[Dataset records]
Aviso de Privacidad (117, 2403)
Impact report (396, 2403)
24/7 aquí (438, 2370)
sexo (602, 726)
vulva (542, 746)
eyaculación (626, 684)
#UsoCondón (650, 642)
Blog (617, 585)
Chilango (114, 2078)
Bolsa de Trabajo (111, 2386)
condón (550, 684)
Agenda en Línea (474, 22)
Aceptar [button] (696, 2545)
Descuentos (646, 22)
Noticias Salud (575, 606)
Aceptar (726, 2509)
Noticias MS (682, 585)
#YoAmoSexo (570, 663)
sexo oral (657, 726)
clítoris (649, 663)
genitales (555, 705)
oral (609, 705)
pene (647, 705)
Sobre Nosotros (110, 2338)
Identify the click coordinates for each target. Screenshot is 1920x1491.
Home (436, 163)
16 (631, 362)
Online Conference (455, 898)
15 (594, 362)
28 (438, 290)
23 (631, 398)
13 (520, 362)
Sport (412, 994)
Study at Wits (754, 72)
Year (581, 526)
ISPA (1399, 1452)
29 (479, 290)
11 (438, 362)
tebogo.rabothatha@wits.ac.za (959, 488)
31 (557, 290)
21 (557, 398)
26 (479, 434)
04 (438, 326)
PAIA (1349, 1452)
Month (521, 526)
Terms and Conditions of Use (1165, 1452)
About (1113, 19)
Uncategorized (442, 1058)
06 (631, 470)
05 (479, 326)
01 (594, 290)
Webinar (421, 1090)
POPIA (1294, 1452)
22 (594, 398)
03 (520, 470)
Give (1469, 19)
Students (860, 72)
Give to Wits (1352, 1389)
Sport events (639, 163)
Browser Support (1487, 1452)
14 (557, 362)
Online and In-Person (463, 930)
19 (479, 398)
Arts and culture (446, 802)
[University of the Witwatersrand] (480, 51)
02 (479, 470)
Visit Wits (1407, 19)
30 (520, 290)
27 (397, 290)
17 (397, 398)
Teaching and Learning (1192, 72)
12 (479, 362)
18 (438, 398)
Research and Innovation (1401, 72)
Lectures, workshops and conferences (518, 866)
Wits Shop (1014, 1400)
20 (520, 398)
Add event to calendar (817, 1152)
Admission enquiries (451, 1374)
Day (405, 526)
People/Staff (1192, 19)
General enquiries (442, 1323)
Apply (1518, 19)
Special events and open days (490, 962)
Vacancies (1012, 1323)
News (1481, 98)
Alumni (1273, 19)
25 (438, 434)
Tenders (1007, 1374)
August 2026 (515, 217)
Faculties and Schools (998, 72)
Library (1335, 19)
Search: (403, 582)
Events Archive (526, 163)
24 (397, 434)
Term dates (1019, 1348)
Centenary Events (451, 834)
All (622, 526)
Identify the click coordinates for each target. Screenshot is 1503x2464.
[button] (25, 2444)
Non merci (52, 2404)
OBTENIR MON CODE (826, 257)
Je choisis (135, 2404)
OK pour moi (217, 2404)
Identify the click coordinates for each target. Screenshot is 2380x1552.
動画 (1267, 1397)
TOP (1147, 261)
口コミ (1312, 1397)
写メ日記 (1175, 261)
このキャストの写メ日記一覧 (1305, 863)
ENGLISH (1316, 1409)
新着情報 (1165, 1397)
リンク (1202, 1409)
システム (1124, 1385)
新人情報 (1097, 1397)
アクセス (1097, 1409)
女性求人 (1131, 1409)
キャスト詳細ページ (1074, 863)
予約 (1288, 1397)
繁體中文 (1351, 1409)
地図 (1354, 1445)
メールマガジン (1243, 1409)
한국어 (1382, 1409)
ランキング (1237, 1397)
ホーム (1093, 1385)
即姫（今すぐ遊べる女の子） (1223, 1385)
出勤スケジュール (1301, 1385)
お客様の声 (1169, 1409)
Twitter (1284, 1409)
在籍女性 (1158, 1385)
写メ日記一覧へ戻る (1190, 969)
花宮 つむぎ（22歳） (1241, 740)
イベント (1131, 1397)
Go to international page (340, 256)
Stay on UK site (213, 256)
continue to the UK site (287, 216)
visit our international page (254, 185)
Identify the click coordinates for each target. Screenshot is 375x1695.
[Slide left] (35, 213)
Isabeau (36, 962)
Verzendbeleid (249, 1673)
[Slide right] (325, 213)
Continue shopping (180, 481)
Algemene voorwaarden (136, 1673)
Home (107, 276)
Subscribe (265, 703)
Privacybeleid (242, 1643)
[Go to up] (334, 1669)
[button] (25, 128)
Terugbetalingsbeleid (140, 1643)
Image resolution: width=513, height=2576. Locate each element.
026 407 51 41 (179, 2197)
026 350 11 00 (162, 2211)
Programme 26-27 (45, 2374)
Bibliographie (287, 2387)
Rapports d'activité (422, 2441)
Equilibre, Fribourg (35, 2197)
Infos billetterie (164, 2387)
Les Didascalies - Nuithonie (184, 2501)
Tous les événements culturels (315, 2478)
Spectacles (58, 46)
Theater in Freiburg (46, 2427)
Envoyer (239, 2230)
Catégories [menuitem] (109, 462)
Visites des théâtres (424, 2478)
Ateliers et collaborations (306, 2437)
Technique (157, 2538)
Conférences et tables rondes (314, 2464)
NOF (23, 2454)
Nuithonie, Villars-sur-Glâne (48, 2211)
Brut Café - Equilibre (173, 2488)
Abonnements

Problem statement ▸
Take the records above and return, word for word, only the lines that fall from the line with "Terugbetalingsbeleid (140, 1643)" to the line with "Infos billetterie (164, 2387)", both of them included.

Written answer ▸
Terugbetalingsbeleid (140, 1643)
Image resolution: width=513, height=2576. Locate each element.
026 407 51 41 (179, 2197)
026 350 11 00 (162, 2211)
Programme 26-27 (45, 2374)
Bibliographie (287, 2387)
Rapports d'activité (422, 2441)
Equilibre, Fribourg (35, 2197)
Infos billetterie (164, 2387)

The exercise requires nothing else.